According to the 2017 Willis Towers Watson Asia Pacific Benefit Trends Survey, 63% of employers believe their staff highly value their benefits package - while in reality, only 45% agree that they meet their needs.


According to the survey, while employers and employees agree that benefits packages should include healthcare benefits that enable staff to manage their own health (89% and 72% respectively), employees are also demanding for more diversity and choice, which is currently lacking or missing.
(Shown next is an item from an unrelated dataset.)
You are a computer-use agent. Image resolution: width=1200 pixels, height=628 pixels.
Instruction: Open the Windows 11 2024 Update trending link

Speaking to Human Resources, Audrey Tan, head of health and benefits, Singapore, Willis Towers Watson, commented: “Based on our Singapore Benefits Trends survey report, only a minority of employees think their benefits package meets their needs. This means that the offering provided by employers needs to better cater to varying demands – one size does not fit all."

"Employees need their core protection of risk, health, holidays and retirement but also want some form of empowerment on their own benefits. It seems this isn’t coming through yet in benefits packages here, as employers tend to focus on trying to be more efficient in managing benefits. But current benefits programmes are contributing to a lack of employee engagement and this is something HR professionals need to address. 
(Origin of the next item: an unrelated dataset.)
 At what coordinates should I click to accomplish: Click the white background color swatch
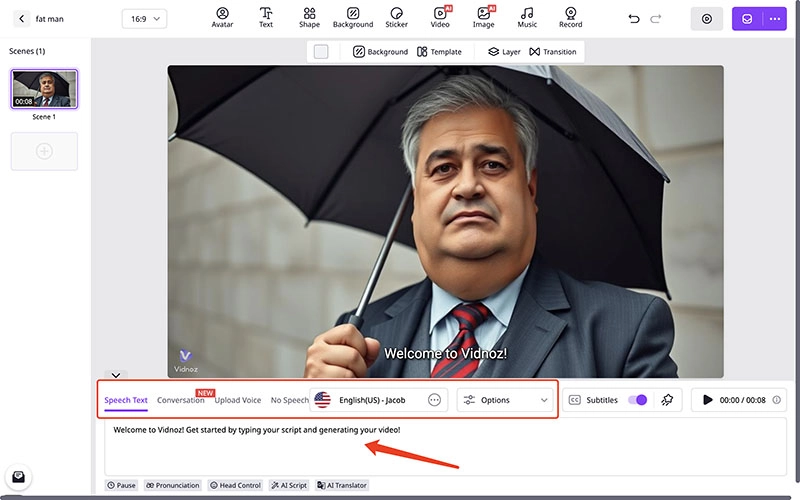[320, 52]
Additionally,  the report revealed that 35% of employers in Singapore don’t know their spending on benefits; while over a quarter (26%) spend 20% or more of payroll on benefits. These findings are worrying, as these companies will likely mismanage their budgets if they don’t reassess their package offerings, particularly as the industry expects the cost of medical benefits to rise over the next three years.

Meanwhile, some of the non-traditional well-being benefit offerings that employers are looking to integrate are activity-based programmes (21%), behavioural or emotional health management initiatives (23%), lifestyle risk and chronic disease management programmes (18% respectively), and financial well-being (10%).

On that note, Tan said: "Employers definitely need to be offering more choice in their health benefits, and our research suggests that at least 84% of Singapore companies will be focusing on improving employee engagement in health and well-being in the next 3 years. This will offer employees more flexibility and should help improve engagement."

Against this backdrop, employers in Asia report that the top priorities for their benefit programmes over the next three years are to focus on changing benefit designs to manage costs and influence behaviours. Additionally, the majority of companies in Singapore (86%) are looking to evaluate and measure the success and effectiveness of their programmes in the next three years.


The survey found that organisations plan to do this using medical claim data and benchmarking information to inform decisions or changes; financial and nonfinancial metrics to measure the impact; and sharing health and well-being programme performance metrics with the C-suite, senior management, or as a corporate reported metric on a regular basis.

The 2017/2018 Willis Towers Watson Asia Pacific Benefit Trends focuses on high-level trends around benefit strategy, benefit design, health and wellness, retirement plans, benefit delivery and benefit cost. This year’s survey was conducted between April and June 2017, and received responses from over 1,141 large Asia Pacific employers, including 96 in Singapore.